For instance, you can put in "0.00000000000001" and it will be stored as "1e-14". It will then be read into the form as "9.9999998245167e-15" if you roundtrip it to a pbtxt. The pbtxt doesn't always store things to 7 decimal places.

This also raises a new issue for my hacky float/integer check (#377), since we can now have exponents in the field denoted by the letter e.

Hmm...the proto definition uses float, which only supports 32-bit floats, so "0.00000000000001" is technically invalid. However, as you mention, text_format does the right thing on serialization (value: 1e-14) but loads the borked version when you deserialize. This could be fixed by treating these as doubles when rounding (more precision) but that will break the fix for things with fewer decimal places.

So I see a few options here:

  1. Disallow values with more precision than the underlying protocol buffer definition (7 decimal digits).
  2. Treat all floating point values as doubles and go out to 15 digits for rounding.
  3. Something more sophisticated like trying both roundings and seeing which one gives the cleanest value...

FWIW I think option 1 is probably best.

skearnes commented 4 years ago

PS <input type="number"... allows 'e' but not other non-numeric characters.

skearnes commented 4 years ago

I can't think of a way to do this dynamically based on the number of significant digits, since we'll lose that information when we try to round trip (it comes into the loaded protocol buffer incorrect).
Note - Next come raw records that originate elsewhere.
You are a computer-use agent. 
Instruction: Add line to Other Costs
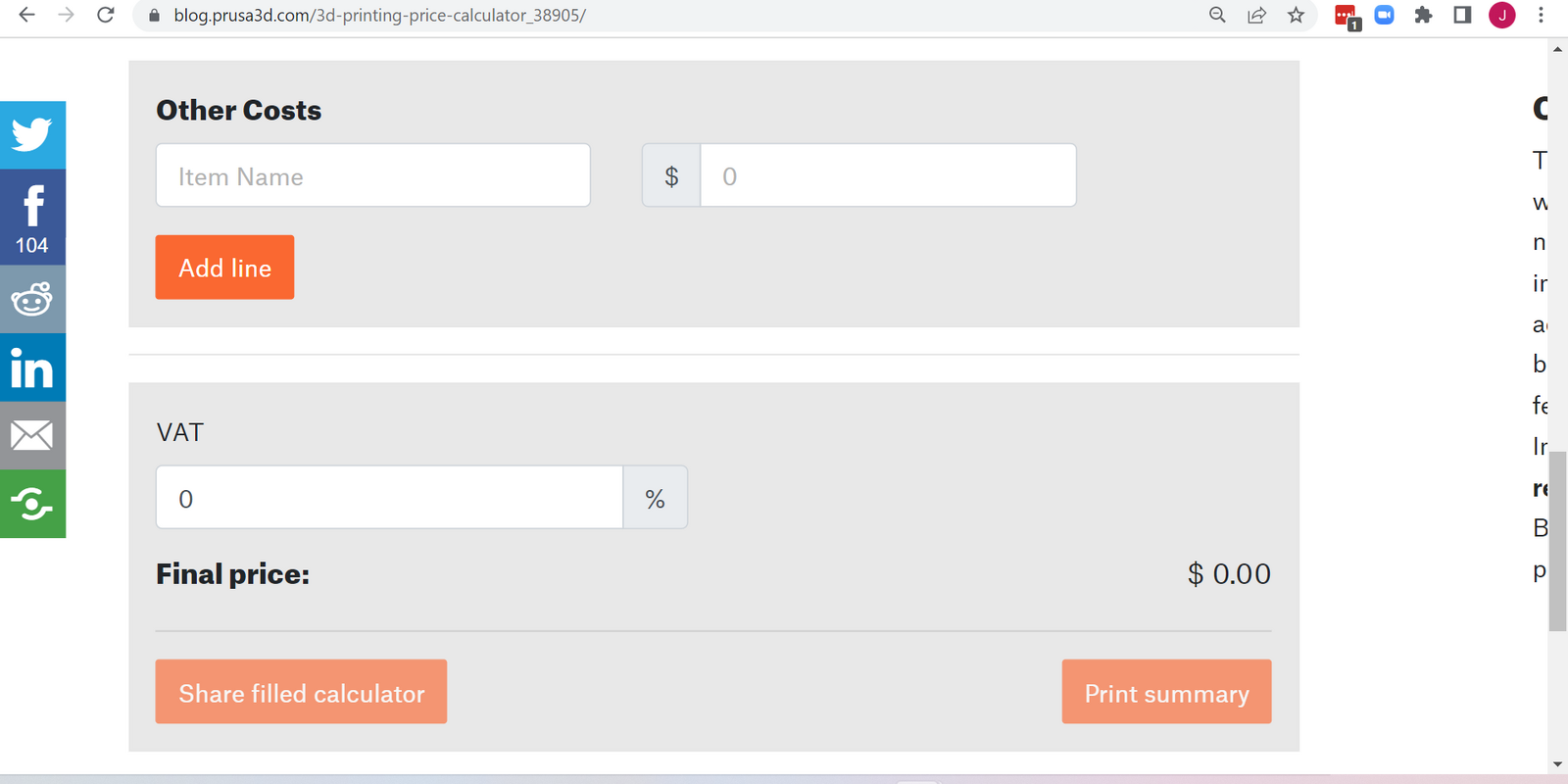[224, 268]
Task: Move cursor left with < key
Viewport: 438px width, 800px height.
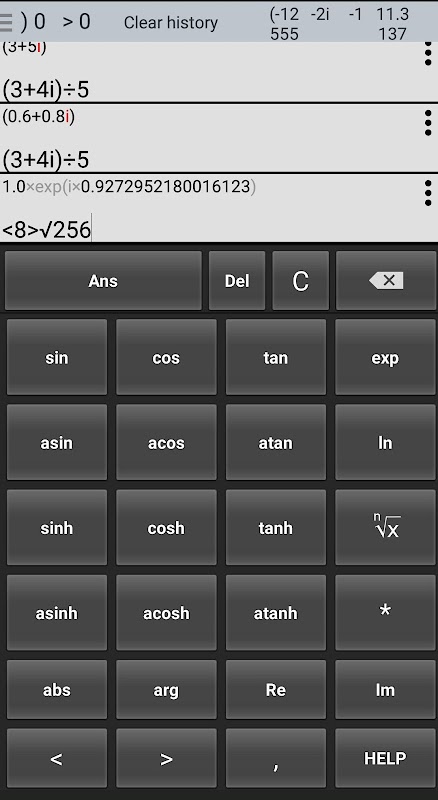Action: (x=57, y=758)
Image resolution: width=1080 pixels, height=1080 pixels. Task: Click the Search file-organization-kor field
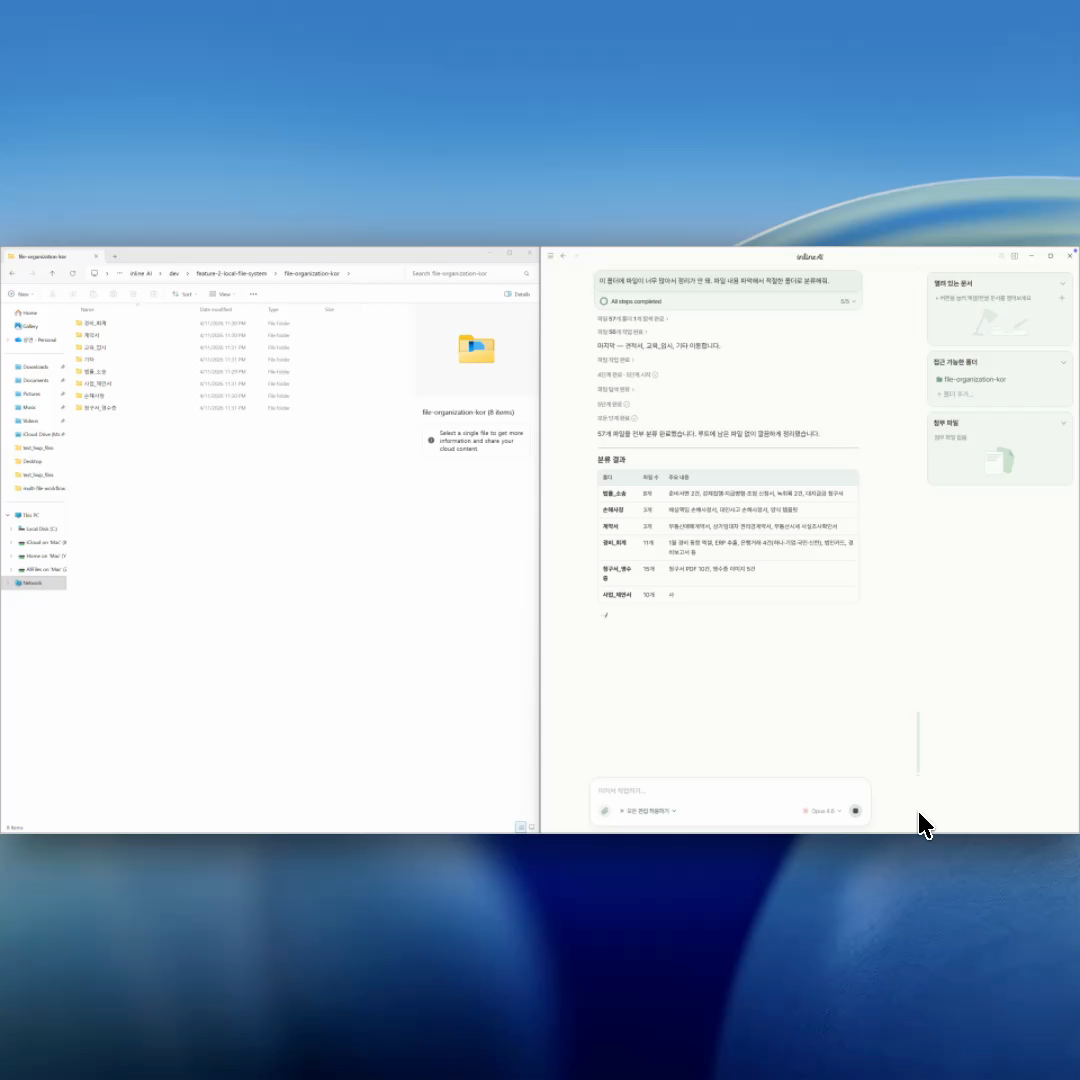[x=465, y=273]
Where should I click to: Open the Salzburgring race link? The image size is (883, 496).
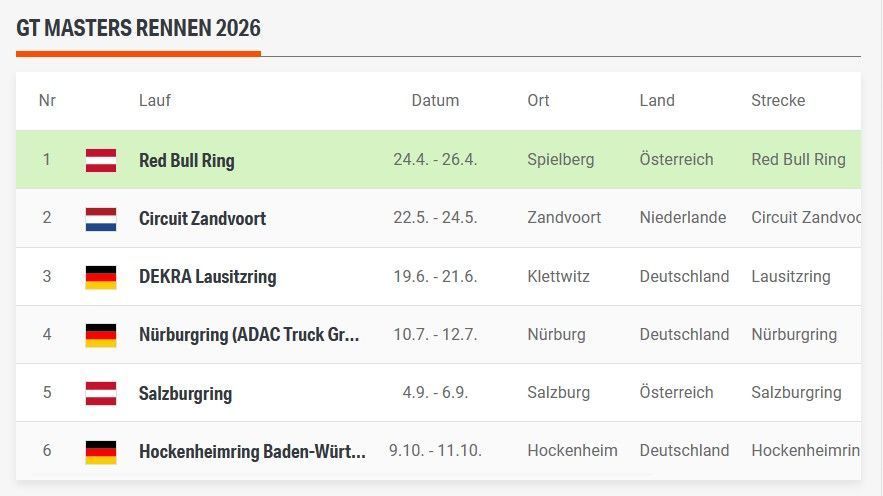pyautogui.click(x=185, y=392)
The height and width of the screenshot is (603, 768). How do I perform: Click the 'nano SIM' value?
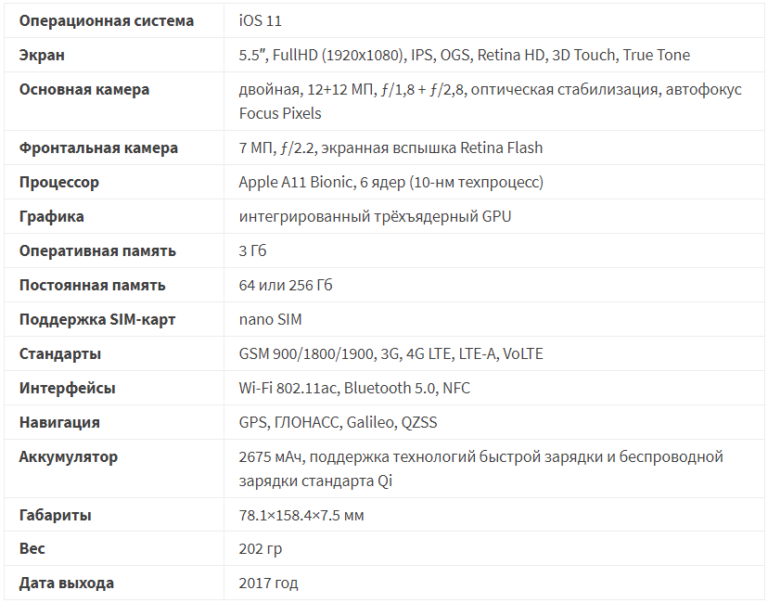270,319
Am I missing something?

skearnes commented 4 years ago

On second thought, I think I agree with you about significant digits. Let me dig deeper.

skearnes commented 4 years ago

It looks like javascript's toPrecision method should be part of the answer. Possibly coupled with rounding...

https://developer.mozilla.org/en-US/docs/Web/JavaScript/Reference/Global_objects/Number/toPrecision

skearnes commented 4 years ago

PTAL at the latest commits that use up to 15 significant digits.

skearnes commented 4 years ago

So I got things working for 1e-14, but broke 0.04 since it doesn't round to 0.04 with 15 digits of precision.

skearnes commented 4 years ago

Oh I think I figured it out; just use parseFloat instead of Math.round, in combination with toPrecision.

connorcoley commented 4 years ago

Am I missing something?

I don't think so. I've had a surprisingly hard time trying to reason my way through possible solutions to this problem. It doesn't seem like it should be that hard.

skearnes commented 4 years ago

image

and after reload:

image

connorcoley commented 4 years ago

That behavior looks good to me. There's no red outline in your example, but if you change the field and trigger the checkFloat function, it will complain and then not let you successfully validate the reaction. How should we change the test? Just look for round-trip consistency w/ prepareFloat(parseFloat(node.text())) ?

skearnes commented 4 years ago

That behavior looks good to me. There's no red outline in your example, but if you change the field and trigger the checkFloat function, it will complain and then not let you successfully validate the reaction. How should we change the test? Just look for round-trip consistency w/ prepareFloat(parseFloat(node.text())) ?

The test still passes as-is, since we never call checkFloat, but I agree that is brittle. I suggest we fix checkFloat to allow for scientific notation (my thought is to make it recursive and split on 'e') or move to <input type="number"... for these fields.

If it's ok with you I'd prefer to check this in separately from fixing this issue since it's currently passing.

connorcoley commented 4 years ago

I was going to suggest the opposite and say we should introduce a test that triggers a change/blur event for all fields, re-validates a known-to-be-valid reaction, and ensures there are no validation errors.

I don't think we should merge this one in w/o fixing the checkFloat issue, since we would have a situation where a user would be unable to record a reaction exactly as the form is trying to display it. For the purposes of this PR, I might suggest you just disable checkFloat and checkInteger temporarily. We can re-enable them when we fix the exponent issue.